Ally Darling (Anna Faris) reads a magazine article which claims that women who have slept with more than 10.5 men will never find true love. Alarmed to find that her own "number" is well above this, Ally vows to not have sex again until she has tracked down her 19 previous lovers, in the hopes that one of them will turn out to be The One.
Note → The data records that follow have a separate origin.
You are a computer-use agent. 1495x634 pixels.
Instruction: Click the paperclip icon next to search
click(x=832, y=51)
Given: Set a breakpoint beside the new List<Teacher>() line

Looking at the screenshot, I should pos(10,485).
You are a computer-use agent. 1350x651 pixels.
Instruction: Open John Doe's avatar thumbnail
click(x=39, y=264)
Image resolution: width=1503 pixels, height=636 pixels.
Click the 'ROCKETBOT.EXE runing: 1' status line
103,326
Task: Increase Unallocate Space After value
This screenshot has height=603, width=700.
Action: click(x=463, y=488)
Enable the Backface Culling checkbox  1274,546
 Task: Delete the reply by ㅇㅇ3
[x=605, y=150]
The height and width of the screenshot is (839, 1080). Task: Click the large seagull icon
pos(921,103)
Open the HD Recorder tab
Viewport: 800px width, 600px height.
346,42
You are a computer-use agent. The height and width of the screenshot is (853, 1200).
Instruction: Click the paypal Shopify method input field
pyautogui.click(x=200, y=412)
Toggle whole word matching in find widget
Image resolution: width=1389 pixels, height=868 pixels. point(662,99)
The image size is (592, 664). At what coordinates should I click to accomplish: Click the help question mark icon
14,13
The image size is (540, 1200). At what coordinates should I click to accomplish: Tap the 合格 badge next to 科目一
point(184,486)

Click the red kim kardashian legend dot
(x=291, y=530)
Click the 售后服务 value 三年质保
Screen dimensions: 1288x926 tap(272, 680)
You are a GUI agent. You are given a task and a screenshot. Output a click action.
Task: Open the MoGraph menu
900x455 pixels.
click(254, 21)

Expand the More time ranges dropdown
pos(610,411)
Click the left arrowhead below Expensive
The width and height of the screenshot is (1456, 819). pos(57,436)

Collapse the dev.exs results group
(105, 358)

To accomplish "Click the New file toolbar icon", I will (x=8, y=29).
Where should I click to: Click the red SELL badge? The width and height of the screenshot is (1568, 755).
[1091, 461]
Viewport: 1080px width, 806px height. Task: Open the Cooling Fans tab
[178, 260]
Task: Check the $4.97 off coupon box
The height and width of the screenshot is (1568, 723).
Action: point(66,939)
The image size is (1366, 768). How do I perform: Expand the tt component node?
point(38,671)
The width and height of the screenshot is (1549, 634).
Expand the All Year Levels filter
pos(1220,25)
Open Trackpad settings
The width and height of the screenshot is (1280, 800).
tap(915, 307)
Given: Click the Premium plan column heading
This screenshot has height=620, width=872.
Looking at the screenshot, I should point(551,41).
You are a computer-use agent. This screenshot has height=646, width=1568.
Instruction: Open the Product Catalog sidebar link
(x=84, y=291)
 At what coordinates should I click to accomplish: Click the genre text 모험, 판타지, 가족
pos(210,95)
Helping Ally on her quest is her hot neighbour Colin (Chris Evans), a musician who has had more than his share of partners.

What we thought:

Somewhere out there is the perfect movie role for the unique and charming talents of Anna Faris, but What's Your Number very definitely is not it.

Stuck with the frankly offensive premise that women who have slept with more men than the American average (10.5) will never find a husband, Anna's Ally spends the movie hell-bent on keeping her number constant while tracking down her 19 previous partners in the hopes that he will see what he's missing and make an honest woman out of her.

Lucky for Ally her new neighbour Colin is a hunky layabout musician, who somehow escapes the "whore" judgements that haunt Ally, even though he beds a new woman practically every night of the week. He is also a crack investigator and offers to help her find these elusive exes if she lets him use her apartment to hide from his conquests the morning after.

At the same time, Ally's younger sister Daisy is planning her wedding and the event causes old tensions between their divorced parents to flare up. But foremost in Ally's mind is finding Jake Adams, the one who got away and the answer to her "number" dilemma.

With so much on its plate, What's Your Number opts for the path of least resistance and plays out as a very generic romantic-slapstick comedy, with Faris' increasingly waxy appearance working itself into a froth to make the half-hearted humour work. She's always been a delightfully quirky comedic actress, making silly films like House Bunny and the Scary Movies spark more than they probably deserved to on paper, but she deserves better than what this movie, which she also executive produced, can offer.

There's some fun bits as Ally contrives to meet up with her exes, showcasing great cameo appearances from The Hobbit's Martin Freeman, The Hurt Locker star Anthony Mackie, Saturday Night Live's Andy Samberg and Faris' real-life husband Chris Pratt who plays Disgusting Donald - her once-obese ex who's not so disgusting anymore and is about to marry a hot rocket scientist.

Other supporting roles are wasted, particularly Blythe Danner, who plays Ally and Daisy's high maintenance society mother. She's both harmless and a vapid mother-from-hell and Danner finds herself stuck between a rock and a hard place, looking frazzled throughout.

Of course there is little doubt where this movie is headed and it takes longer than it ought to for Ally to figure it all out - never a good thing when your audience is miles ahead of you and getting bored. To keep attention levels going, director Mark Mylod makes sure his cast show lots of skin and we're treated to titillating scenes of strip basketball and skinny dipping when what this movie really needed was a script with some bite.

What's Your Number doesn't offer any real commentary on its prejudicial premise. Ally even calls herself a whore and just goes along with it, cowering under the weight of this cursed word's implications. That's no way to treat a lady - not even in a bit of throwaway entertainment like this.